The sun tea looked plenty strong; I melted some brown sugar in the microwave, stirred it into the pitcher, and added a handful of ice cubes. Then I poured two glasses and handed one to SuzieQ. “We’re trying to keep a lid on the details until we can contact the vic’s family. Doesn’t sound like we’re doing a great job, does it? But so far there’s nothing to say this is the Cinema Slayer. The vic was no movie star—she was a special effects artist at Anticipation.”
“That’s Ovsanna Moore’s place. I worked for them a couple a years ago.”

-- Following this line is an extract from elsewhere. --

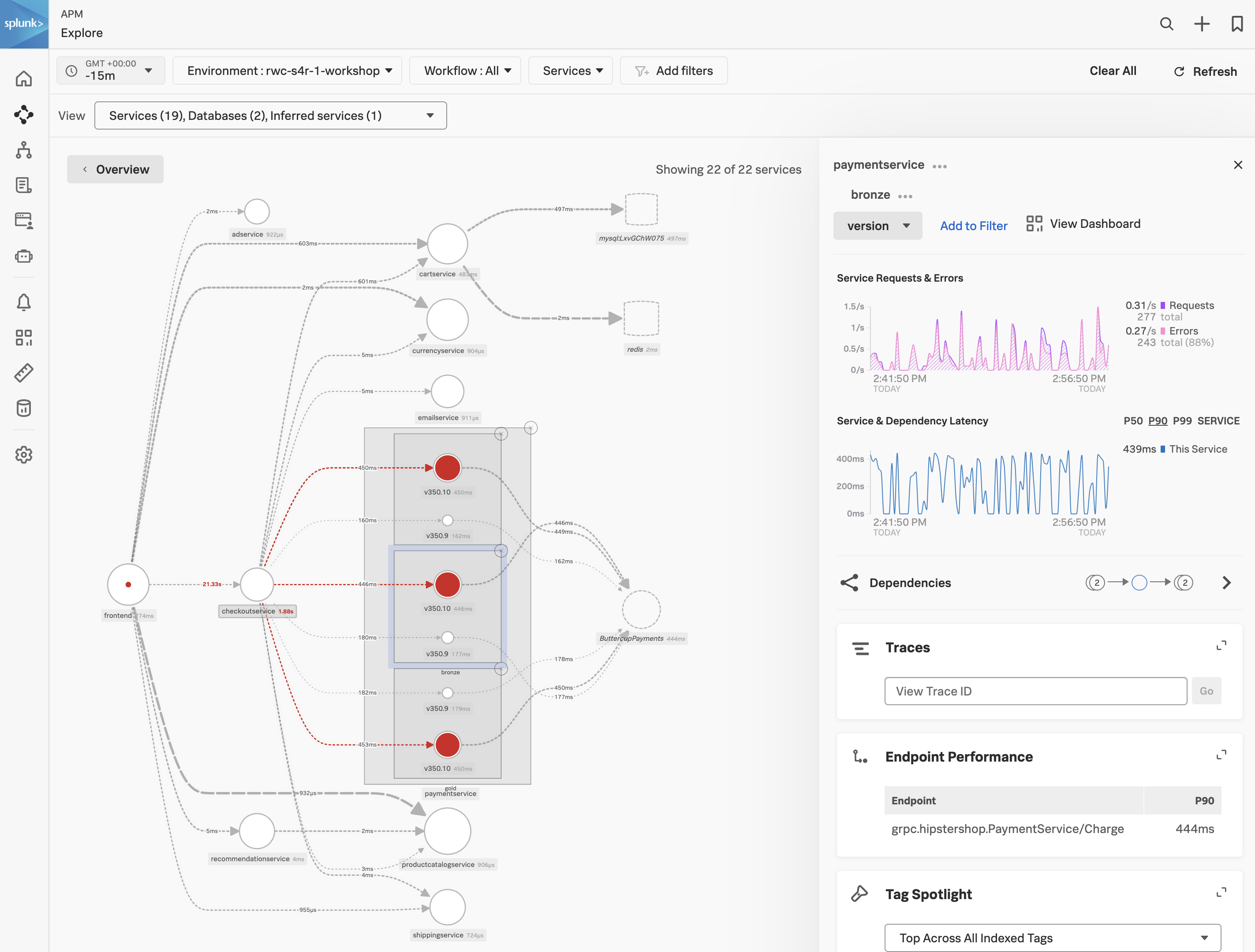This screenshot has width=1255, height=952.
Task: Click View Trace ID input field
Action: tap(1036, 691)
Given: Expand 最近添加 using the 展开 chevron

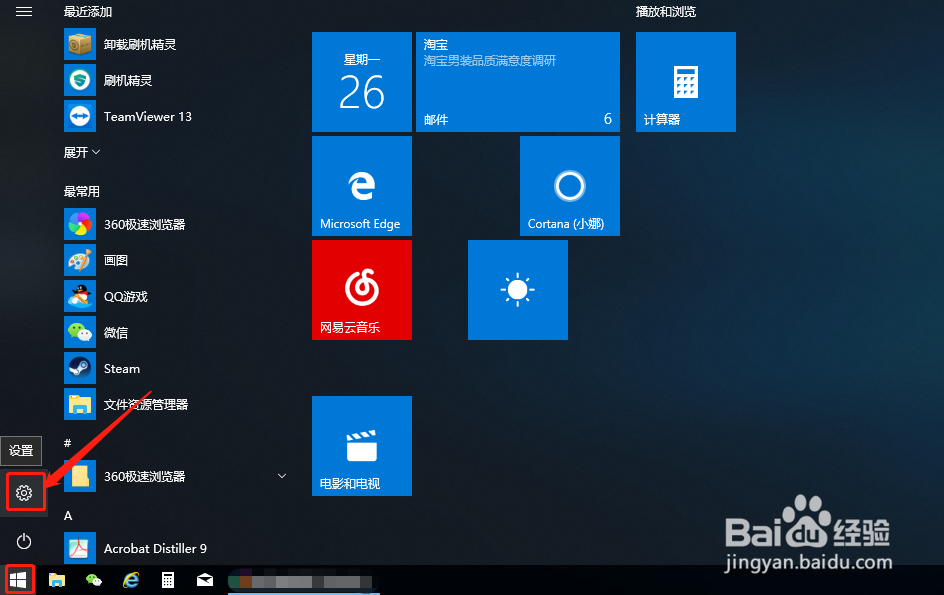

SuzieQ is always full of surprises. One of these days I was going to get around to asking how a convent-educated Catholic school girl ended up dancing with snakes and sporting a pentacle tattoo on the base of her spine.
“Dancing or wrangling?”
“Wrangling. You’re such a good detective, ya know? It’s amazin’ how y’all do that. It was Bride of the Snake God. You remember that movie?”
I shook my head.
“I don’t guess too many people saw that one. I’ll lend you the DVD; it’s got extras and everythin’. I used Spiro Agnew in that one and he was featured right nice. They even gave him a credit. And on
e for me, of course, as snake wrangler.”
“Have you got a few minutes?”
SuzieQ grinned, teeth laser white and dentist perfect. “Sure. I’m teachin’ a belly dance class to a bunch of Hadassah ladies but not till eight o’clock. And those ladies won’t be on time for their funerals. I never seen such a bunch a talkers—even where I come from.”
There’s nothing between us, never has been, never will. SuzieQ’s more like a big sister. I’m not sure if she’s gay or straight or bi. I’ve seen her hanging around with people who fell into all three categories; personally I think the snakes put a lot of people off. She’s also got a black belt in karate and has recently started kickboxing. Only last week one of the customers at the club where she dances grabbed her python’s tail: she’d broken his jaw and four fingers before the bouncers pulled her off him. She was lucky: he was a televangelist from Idaho and naturally reluctant to press changes.
I headed into the living room and put my tea and the file down on the coffee table. The light was fading and there was a definite chill in the air. I piled a couple of white pine logs on the grate above the gas jet and lit the gas. Within seconds the dry wood was burning nicely and I settled onto the sofa. SuzieQ had already arranged herself in the lotus position on the rug in front of the fireplace. “Did you meet Ovsanna Moore?” I asked.
“I worked with her for three weeks. She was playing the snake god’s bride and she was handlin’ Spiro Agnew. She did pretty good, too.” SuzieQ’s snakes are named after politicians. She may sound like a backwoods hillbilly but she’s smart as a whip, with a wicked sense of humor and a head for complete trivia. I took her to game night for a cop charity a year ago and we won two hundred dollars. Well, she won two hundred dollars. I only got one question right—I knew who won the race in the movie Cannonball Run.